PASSAGE FOR REVIEW:
▽
Rather than set my Garmin to show time, I left the display on Heart Rate.  I have a lowish heart rate – my maximum HR is in the low 160s. Rather alarmingly, after just 500 metres, the heart rate was already in the low 150s…

I’d almost forgotten how gut wrenchingly hard a full-out 5K is.  Basically it involves catapulting yourself into red threshold territory and holding it there for all you are worth. It was a large field of around 450 and lots of fast lads hared off way too quick in the first two kms.

I simply didn’t have the speed to stay with many of my usual peers. In horse racing parlance, I was off the bridle and couldn’t layup with the pace.

The hectic start started to catch a few out and during the second and third lap I was passing a few runners.

During the final uphill kilometre I could feel a fellow parkrunner sitting right on my shoulder, sensing that he intended to mug me in the finishing straight. I am nothing if not competitive and with 300ms to go I opened up my sprint, unfortunately not quick enough to shake him off.  I dug in again and kicked near the line to just pip him and we both flopped over the metal barrier after the finish line coughing and wheezing.

My time was 18:34, which I was delighted with.  It’s a minute slower than my 5K PB, but given my build up it represents good progress.

Many of my Valley Strider team-mates were running the Leeds Half Marathon on Sunday morning.  I didn’t have an entry – through being injured in the build-up and my aversion to the £35 entry fee.

I opted instead for a final extended long training run. Luckily, one of my team-mates Sarah wanted to recce the route for the Otley 10 mile race – a very hilly local race held on a summer’s evening in early June. Leaving at 7:45 a.m., I ran the 6 miles from home down to Otley to meet Sarah and we set off.  It was nice to have company for the first part of my long run.

It soon felt very warm – into the 20s and thankfully, I took a drinks bottle with me, replenishing it later in Asda and Morrisons, along with a purchase of bananas and a box of 6 cereal bars for a quid (Shopping tip: it’s amazing what bargains you find on the bottom shelf of supermarkets).

After running the Otley 10 route, I eschewed Sarah’s kind offer of a lift home and set off the long way home through Guiseley and Horsforth.

After about 24 miles I was entering Bonksville, and adopted a run-walk strategy (something I will have to do earlier at Comrades), but I dug in to complete 31.1 lumpy miles (satisfyingly exactly 50 kilometres in exactly 5 hours).
△
PROVIDED INFORMATION:
▽
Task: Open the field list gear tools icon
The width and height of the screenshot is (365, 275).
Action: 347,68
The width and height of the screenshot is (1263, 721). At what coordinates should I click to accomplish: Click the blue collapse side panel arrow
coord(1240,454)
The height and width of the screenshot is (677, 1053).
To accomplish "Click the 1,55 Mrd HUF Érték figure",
△
▽
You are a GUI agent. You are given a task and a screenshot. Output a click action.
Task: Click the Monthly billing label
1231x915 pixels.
△
▽
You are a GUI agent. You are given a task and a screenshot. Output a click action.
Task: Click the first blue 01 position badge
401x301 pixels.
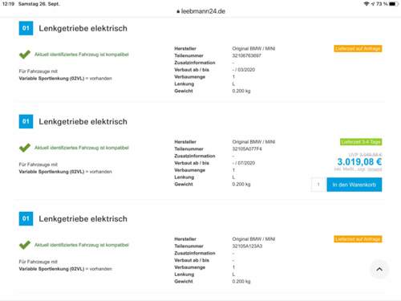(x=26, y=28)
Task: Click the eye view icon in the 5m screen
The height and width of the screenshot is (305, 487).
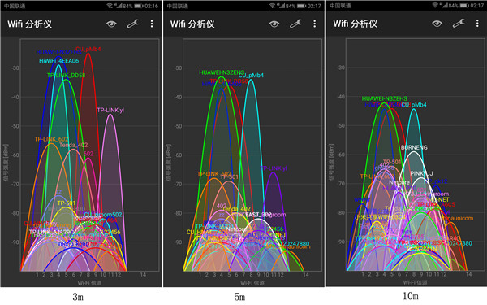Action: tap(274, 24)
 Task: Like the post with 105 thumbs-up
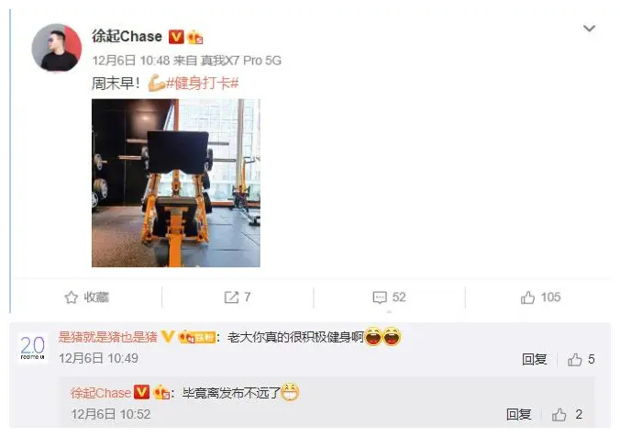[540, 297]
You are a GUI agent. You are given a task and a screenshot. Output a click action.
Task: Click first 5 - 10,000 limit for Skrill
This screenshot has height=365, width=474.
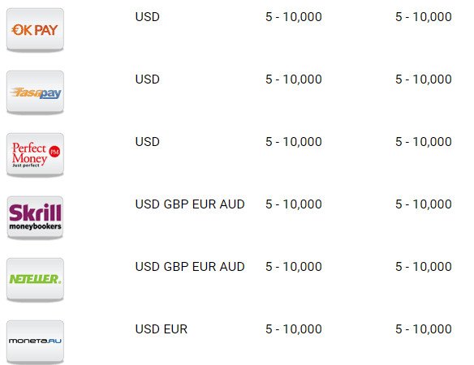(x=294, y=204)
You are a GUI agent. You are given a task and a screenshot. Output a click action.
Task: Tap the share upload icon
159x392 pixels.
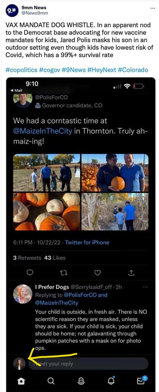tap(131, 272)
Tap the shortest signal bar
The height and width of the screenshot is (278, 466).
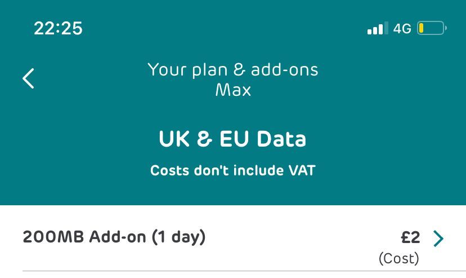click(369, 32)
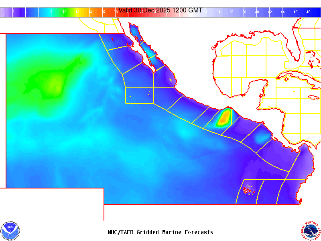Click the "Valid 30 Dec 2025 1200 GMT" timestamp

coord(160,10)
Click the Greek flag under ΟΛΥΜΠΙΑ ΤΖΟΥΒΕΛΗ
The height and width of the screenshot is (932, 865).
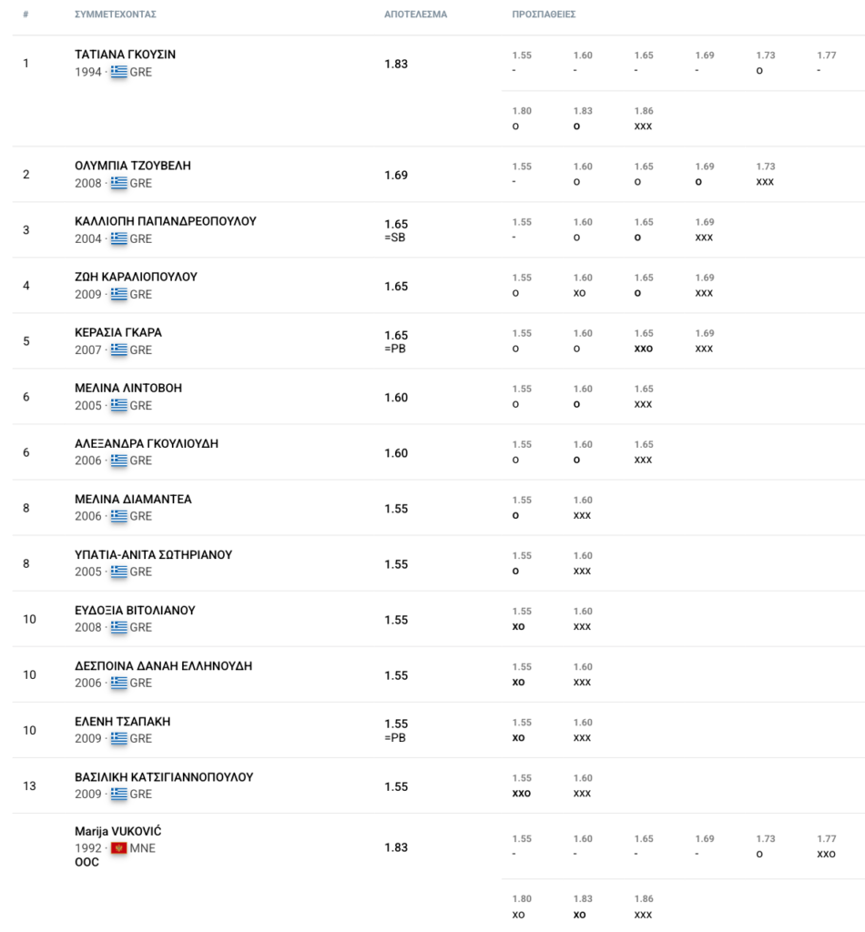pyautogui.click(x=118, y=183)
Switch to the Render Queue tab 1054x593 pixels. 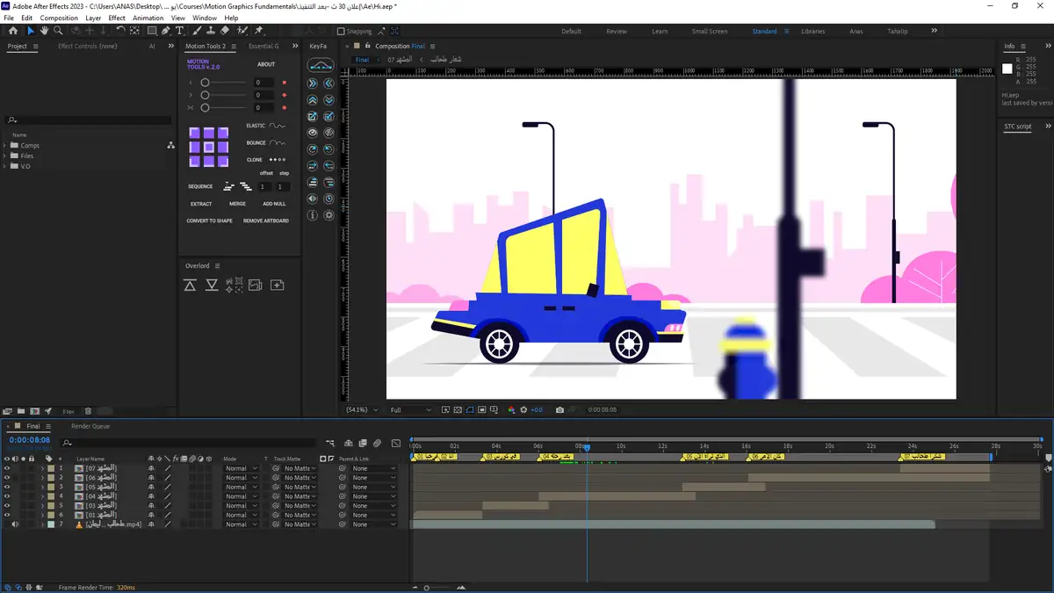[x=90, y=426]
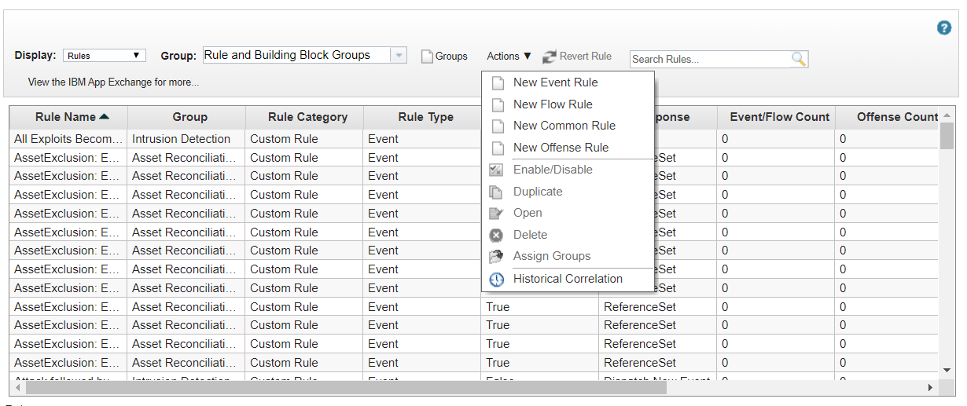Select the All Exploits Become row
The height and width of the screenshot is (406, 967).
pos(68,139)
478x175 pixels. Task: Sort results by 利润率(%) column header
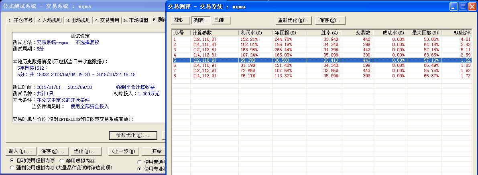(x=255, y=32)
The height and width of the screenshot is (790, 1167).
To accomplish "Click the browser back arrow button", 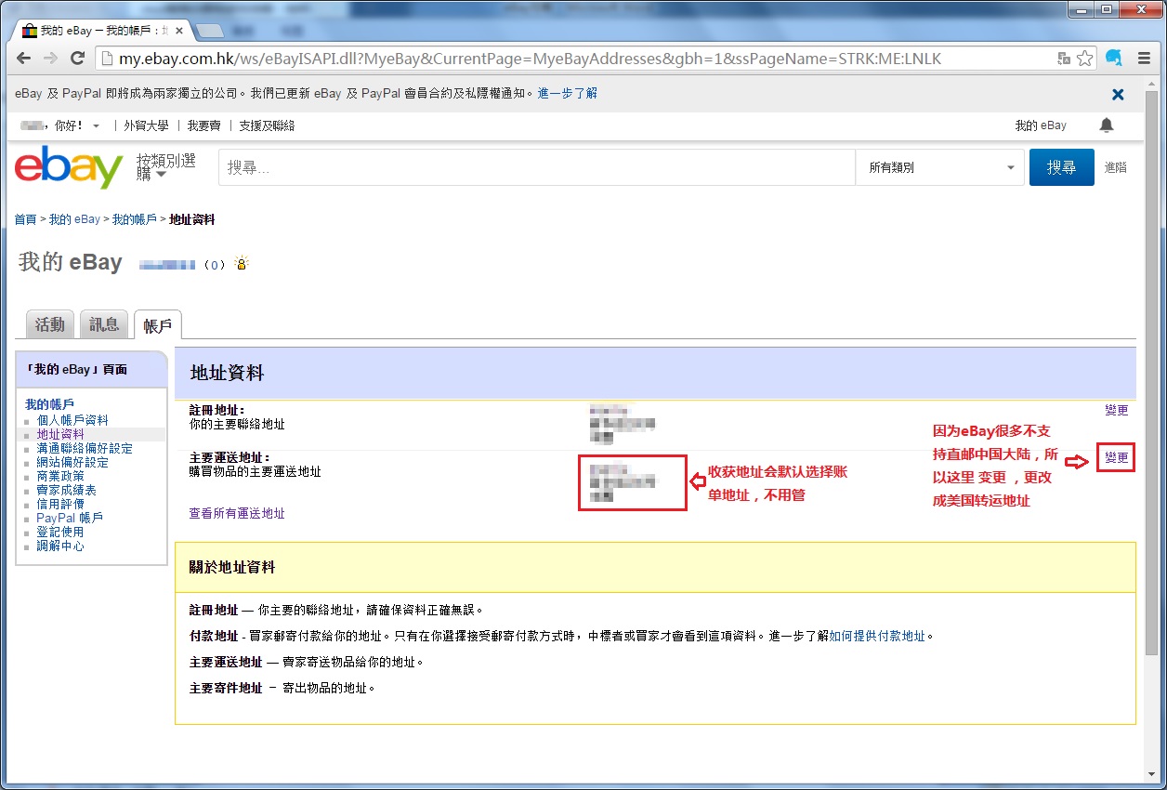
△
TASK DIRECTIONS:
Summarize the running account above in three sentences.

TASK SOLUTION:
The writer ran a full-out 5K with about 450 runners, fell behind many usual peers after a fast start, passed several runners on the second and third laps, and narrowly outkicked a fellow parkrunner at the line to finish in 18:34, a minute slower than the writer's 5K best. Instead of running the Leeds Half Marathon, which the writer had no entry for because of injury in the build-up and the £35 fee, the writer ran the 6 miles from home to Otley and then covered the hilly Otley 10 mile route with team-mate Sarah. In warm weather the writer took the long way home through Guiseley and Horsforth, switched to run-walk after about 24 miles, and completed 31.1 miles, exactly 50 kilometres in exactly 5 hours.